Figure 6. Genetics of global transcript CV.

The average global transcript CV per RIL was taken by averaging across all 22,746 transcript CVs per RIL. The Bay and Sha parents global transcript CV are respectively 0.411 and 0.399 (P<0.05, ANOVA). Bay and Sha parental plants were grown with the RILs. (A) Histogram of global transcript CV across the 211 RILs. (B) The LOD plot for mapping QTL within the 211 RILs that control global transcript CV variation. (C) Additive effect plot for the QTL. The direction is based on the Sha allele.

Figure 7. CT phase group CV QTL for circadian clock outputs.

All transcripts previously identified as being regulated by the circadian clock were grouped into 24 different CT phase groups based upon the transcripts time of peak expression (CT) during the 24 hour photoperiod –. For instance, a transcript that peaks at CT 0 is binned within the CT0 phase group. All individual transcripts values within a CT phase group were then Z normalized and the average across all transcripts per CT phase group was obtained to derive a single expression estimate for each CT phase group for each microarray. These were then used to estimate the variance of the CT phase groups expression as described. (A) LOD plot for the 23 CT phase groups. (B) The additive effect of the Sha allele (y-axis) at the putative ELF3 CV QTL (Blue) and the Chromosome III QTL located between At3g58680 and At3g61100 (Red) is shown across all 24 CT phase groups (x-axis).

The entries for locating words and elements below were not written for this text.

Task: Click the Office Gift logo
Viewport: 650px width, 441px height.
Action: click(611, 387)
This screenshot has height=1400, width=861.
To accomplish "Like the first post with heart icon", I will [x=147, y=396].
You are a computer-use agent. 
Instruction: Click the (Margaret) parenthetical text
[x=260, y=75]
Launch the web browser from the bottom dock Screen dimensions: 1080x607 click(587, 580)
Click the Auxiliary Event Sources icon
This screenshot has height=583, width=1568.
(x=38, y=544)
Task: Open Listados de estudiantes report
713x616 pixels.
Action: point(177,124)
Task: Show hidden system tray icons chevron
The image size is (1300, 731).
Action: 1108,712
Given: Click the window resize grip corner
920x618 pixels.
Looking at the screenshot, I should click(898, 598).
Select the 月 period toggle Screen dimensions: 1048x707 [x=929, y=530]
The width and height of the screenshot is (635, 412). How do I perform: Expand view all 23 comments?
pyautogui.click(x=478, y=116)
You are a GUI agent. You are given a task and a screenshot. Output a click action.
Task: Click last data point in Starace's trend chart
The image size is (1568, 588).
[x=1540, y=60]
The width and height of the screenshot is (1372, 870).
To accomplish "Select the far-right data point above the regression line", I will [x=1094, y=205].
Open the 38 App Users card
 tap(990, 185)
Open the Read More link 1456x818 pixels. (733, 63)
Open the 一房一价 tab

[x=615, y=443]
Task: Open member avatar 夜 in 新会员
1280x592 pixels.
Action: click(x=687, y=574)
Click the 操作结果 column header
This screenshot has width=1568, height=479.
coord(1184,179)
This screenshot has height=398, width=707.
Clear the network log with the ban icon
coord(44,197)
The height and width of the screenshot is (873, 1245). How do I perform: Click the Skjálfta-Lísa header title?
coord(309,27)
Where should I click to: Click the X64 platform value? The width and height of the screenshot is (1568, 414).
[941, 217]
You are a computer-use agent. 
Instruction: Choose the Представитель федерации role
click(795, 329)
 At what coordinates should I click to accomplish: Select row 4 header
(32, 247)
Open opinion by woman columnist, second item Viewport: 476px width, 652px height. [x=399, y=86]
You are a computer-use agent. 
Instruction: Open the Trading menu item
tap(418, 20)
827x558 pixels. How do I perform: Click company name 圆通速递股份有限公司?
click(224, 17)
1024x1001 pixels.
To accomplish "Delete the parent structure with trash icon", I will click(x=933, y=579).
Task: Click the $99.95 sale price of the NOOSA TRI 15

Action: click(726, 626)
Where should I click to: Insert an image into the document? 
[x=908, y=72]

Figure 8. ELF3 alters phenotypic CV.

(A) Average coefficient of variance for the elf3-1:ELF3Bay and elf3-1:ELF3Sha T1 transgenic plants from 10 experiments performed in either constant red or red plus far red light. The mean coefficients of variance are statistically different between the alleles with a p = 0.0019 via ANOVA. Results were also significant by Levene's F-test. (B) Coefficient of variance for flowering time in the elf3-1:ELF3Bay and elf3-1:ELF3Sha T1 transgenic plants from 10 experiments performed in either constant red or red plus far red light. Significance by Levene's F-test is shown. (C) Coefficient of variance for the time to bolting in elf3-1:ELF3Bay and elf3-1:ELF3Sha T1 transgenic plants from 10 experiments performed in either constant red or red plus far red light. Significance by Levene's F-test is shown. (D) Coefficient of variance in 4-methylsulfinylbutyl (4-MSOB) and 7-methylsulfinylheptyl (7-MSOH) glucosinolate in elf3-1:ELF3Bay and elf3-1:ELF3Sha T1 transgenic plants from 9experiments. Significance by Levene's F-test is shown.